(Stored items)
********

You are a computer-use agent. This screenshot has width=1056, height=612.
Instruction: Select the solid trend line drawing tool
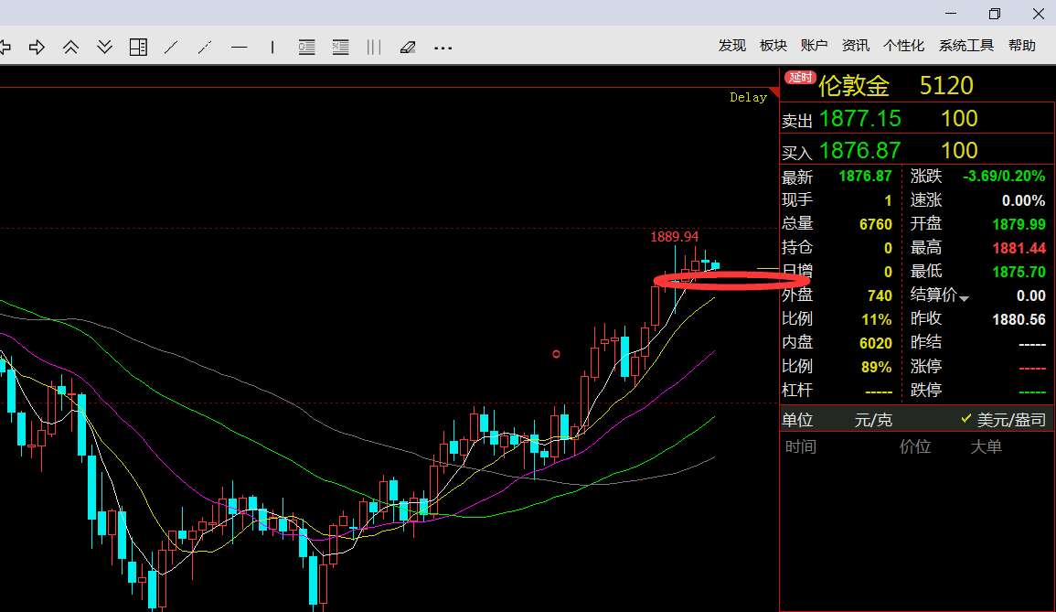click(x=171, y=47)
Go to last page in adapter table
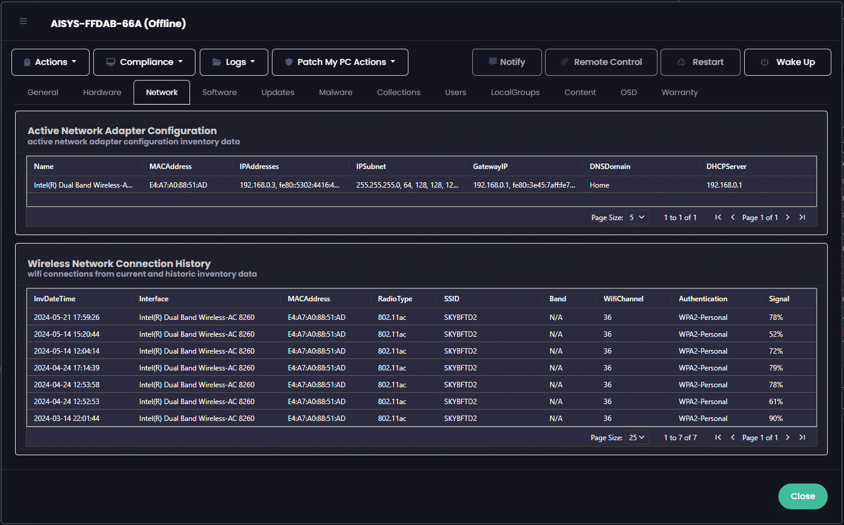 coord(802,217)
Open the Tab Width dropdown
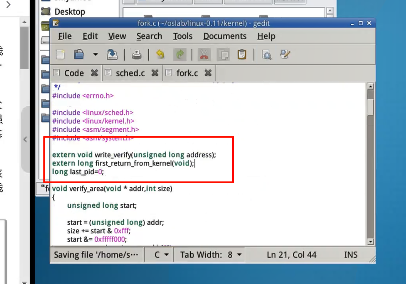Viewport: 406px width, 284px height. click(211, 255)
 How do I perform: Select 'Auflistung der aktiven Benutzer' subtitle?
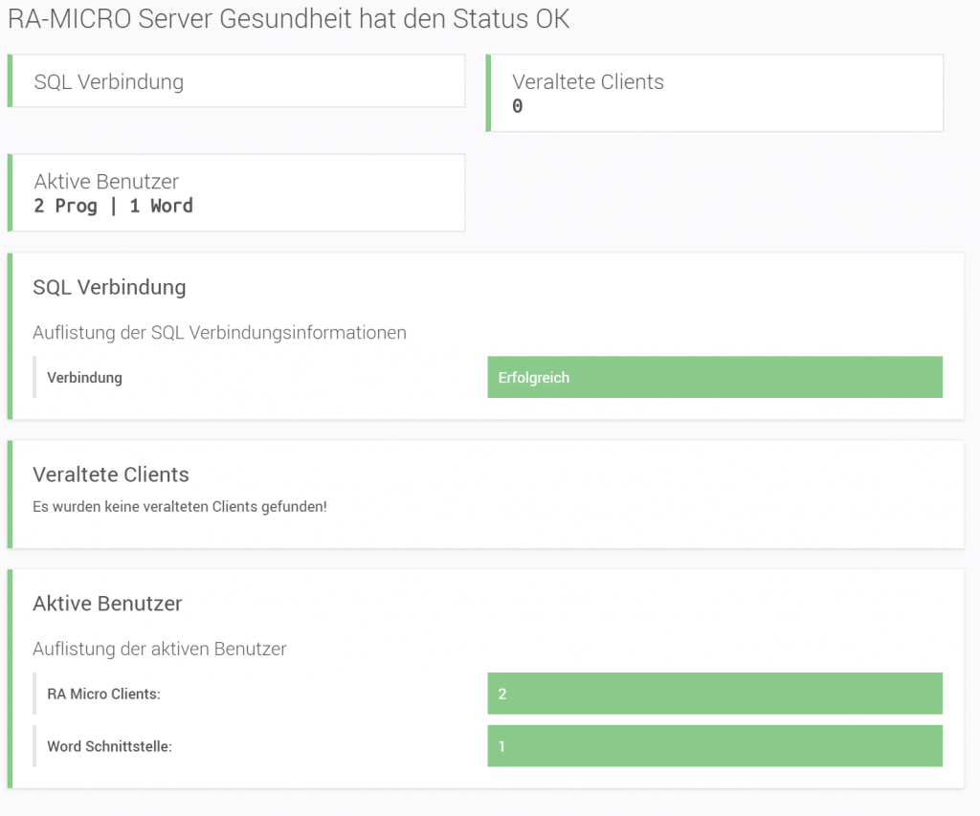(x=160, y=649)
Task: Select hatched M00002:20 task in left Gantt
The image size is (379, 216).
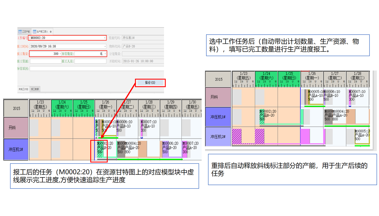Action: click(x=100, y=150)
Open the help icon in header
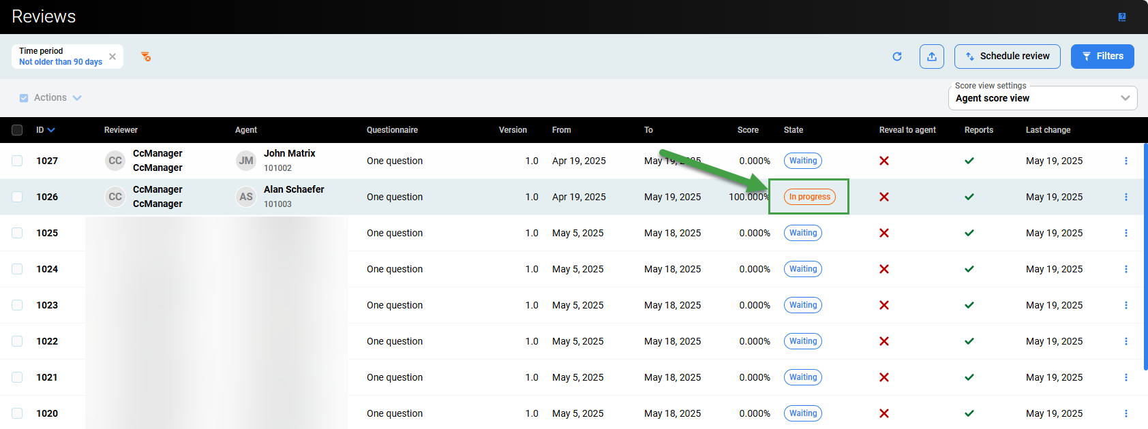The width and height of the screenshot is (1148, 429). point(1121,17)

********

> _Prompt_
Please restate the entries word for word. Skip the pictures.

> _Response to this exercise_
You are a computer-use agent. This screenshot has width=1056, height=612.
Instruction: Select the solid trend line drawing tool
click(x=171, y=47)
Go to last page in adapter table
 coord(802,217)
Open the Tab Width dropdown
Viewport: 406px width, 284px height. click(211, 255)
 How do I perform: Select 'Auflistung der aktiven Benutzer' subtitle?
(x=160, y=649)
Task: Select hatched M00002:20 task in left Gantt
The image size is (379, 216).
Action: click(x=100, y=150)
Open the help icon in header
The width and height of the screenshot is (1148, 429). point(1121,17)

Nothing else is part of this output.